Pittsburgh hat seit Woche 11 im Schnitt nur 16,5 Punkte pro Partie zugelassen. Im Schnitt erzwang Pittsburgh in diesen neun Spielen zwei Turnover pro Partie – in jedem Spiel aber mindestens einen. Im selben Zeitraum haben die Mannen von Head Coach Mike Tomlin nur 87,7 Rushing Yards pro Begegnung erlaubt. Und es wären sicher noch weniger gewesen, hätte man sich am letzten Spieltag gegen die Browns nicht eine kollektive Auszeit gegönnt (231 Rushing Yds).
Pfeffiditsche für Tom
Und die vielleicht wichtigste Zahl? 31. Genau so viele Sacks hat die Defensive der Steelers seit Beginn ihrer Erfolgsserie erzielt – mehr als jedes andere Team in der NFL.
Warum ist diese Zahl in meinen Augen die wichtigste? Weil die Houston Texans zumindest eine Halbzeit lang gezeigt haben, wie man einen Brady aus dem Konzept bringt: mit Druck, Druck, Druck. Es gelang (8 Hits, 2 Sacks, 2 Interceptions). Doch Houston hatte keinen „Big Ben“, sondern einen „Bust Brock“.

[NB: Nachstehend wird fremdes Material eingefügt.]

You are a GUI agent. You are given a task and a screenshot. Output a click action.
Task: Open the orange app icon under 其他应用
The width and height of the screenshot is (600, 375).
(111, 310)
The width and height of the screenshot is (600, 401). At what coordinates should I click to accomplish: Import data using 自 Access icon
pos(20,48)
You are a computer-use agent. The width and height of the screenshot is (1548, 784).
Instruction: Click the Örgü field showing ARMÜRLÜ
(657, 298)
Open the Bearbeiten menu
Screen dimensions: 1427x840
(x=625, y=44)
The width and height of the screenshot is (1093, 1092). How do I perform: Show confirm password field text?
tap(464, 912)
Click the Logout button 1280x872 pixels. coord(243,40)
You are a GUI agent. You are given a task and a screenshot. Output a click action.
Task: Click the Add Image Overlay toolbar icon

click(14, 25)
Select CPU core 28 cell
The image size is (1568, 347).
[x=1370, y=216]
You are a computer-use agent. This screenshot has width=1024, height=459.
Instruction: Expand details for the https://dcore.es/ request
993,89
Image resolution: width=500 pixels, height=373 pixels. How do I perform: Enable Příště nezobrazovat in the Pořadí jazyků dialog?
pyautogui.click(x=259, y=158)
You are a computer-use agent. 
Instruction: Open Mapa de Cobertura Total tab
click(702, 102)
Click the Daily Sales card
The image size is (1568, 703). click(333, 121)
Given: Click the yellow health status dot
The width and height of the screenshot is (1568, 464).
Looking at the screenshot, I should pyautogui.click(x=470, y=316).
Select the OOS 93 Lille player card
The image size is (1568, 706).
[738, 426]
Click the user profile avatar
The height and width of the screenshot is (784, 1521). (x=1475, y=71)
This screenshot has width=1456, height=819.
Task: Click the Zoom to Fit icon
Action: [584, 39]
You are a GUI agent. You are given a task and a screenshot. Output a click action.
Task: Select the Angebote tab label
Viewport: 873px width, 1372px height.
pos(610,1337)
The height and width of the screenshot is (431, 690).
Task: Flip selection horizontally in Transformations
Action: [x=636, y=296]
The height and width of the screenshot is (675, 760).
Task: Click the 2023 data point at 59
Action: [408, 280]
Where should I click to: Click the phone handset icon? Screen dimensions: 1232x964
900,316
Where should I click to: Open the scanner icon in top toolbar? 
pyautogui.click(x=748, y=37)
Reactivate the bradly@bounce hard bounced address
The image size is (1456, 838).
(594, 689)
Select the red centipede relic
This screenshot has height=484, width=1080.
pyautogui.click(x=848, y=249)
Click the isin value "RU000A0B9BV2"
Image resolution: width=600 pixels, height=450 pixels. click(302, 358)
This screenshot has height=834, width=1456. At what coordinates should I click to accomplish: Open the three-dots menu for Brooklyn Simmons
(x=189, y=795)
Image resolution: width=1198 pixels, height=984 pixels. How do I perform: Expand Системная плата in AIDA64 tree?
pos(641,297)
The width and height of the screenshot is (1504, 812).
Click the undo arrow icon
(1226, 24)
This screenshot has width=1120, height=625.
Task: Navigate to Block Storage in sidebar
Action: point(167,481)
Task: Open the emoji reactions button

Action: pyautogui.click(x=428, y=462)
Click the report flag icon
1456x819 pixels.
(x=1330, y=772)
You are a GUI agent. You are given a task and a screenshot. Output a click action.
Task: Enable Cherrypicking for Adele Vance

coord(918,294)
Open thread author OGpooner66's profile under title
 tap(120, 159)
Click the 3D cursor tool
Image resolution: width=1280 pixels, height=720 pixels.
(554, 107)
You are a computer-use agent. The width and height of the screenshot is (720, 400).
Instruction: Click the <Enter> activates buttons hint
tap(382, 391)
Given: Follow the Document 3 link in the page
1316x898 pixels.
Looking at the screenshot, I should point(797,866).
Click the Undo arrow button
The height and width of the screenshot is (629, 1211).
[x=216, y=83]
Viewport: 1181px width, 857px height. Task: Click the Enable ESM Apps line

Volevo avvisarvi che Matt Moore è ancora vivo #BOOM???? #NFLPlayoffs #MIAvsPIT #FinsUp pic.twitter.com/7bp0XxMKMD
— NBA-Evolution (@NBAEvolution) 8. Januar 2017
Das Rezept der Texans Defense erwies sich schon im AFC Championship Game vor einem Jahr als erfolgreich. Damals musste Brady unglaubliche 20 Hits (4 Sacks) einstecken. Das waren mehr als seine Bostoner Kumpels von den New Kids on the Block in einer ganzen Karriere hatten…
Ich bin überzeugt davon, dass die Steelers in der Lage sein werden, Bradys faltenfreies Gesicht zu zerbeulen, ihm ordentlich Pfeffiditsche zu verpassen und ihn rundzumachen wie nen Buslenker. Wenn der vielleicht beste Quarterback der Neuzeit (aber definitiv der schönste aller Zeiten) dann seine Faust wütend in den gefrorenen Rasen des Gillette Stadiums schlägt, verzweifelt um eine Wunderheilung seiner „German Wall“ Sebastian Vollmer bittet und sich genauso beschissen fühlt, wie ich in meiner Eispfütze, nachdem ich das Duell mit dem Müllauto knapp verloren hatte, dann spricht alles für die erste Super-Bowl-Teilnahme der Steelers seit sechs Jahren (und für ein Final-Rematch von damals. Aber das ist eine andere Geschichte).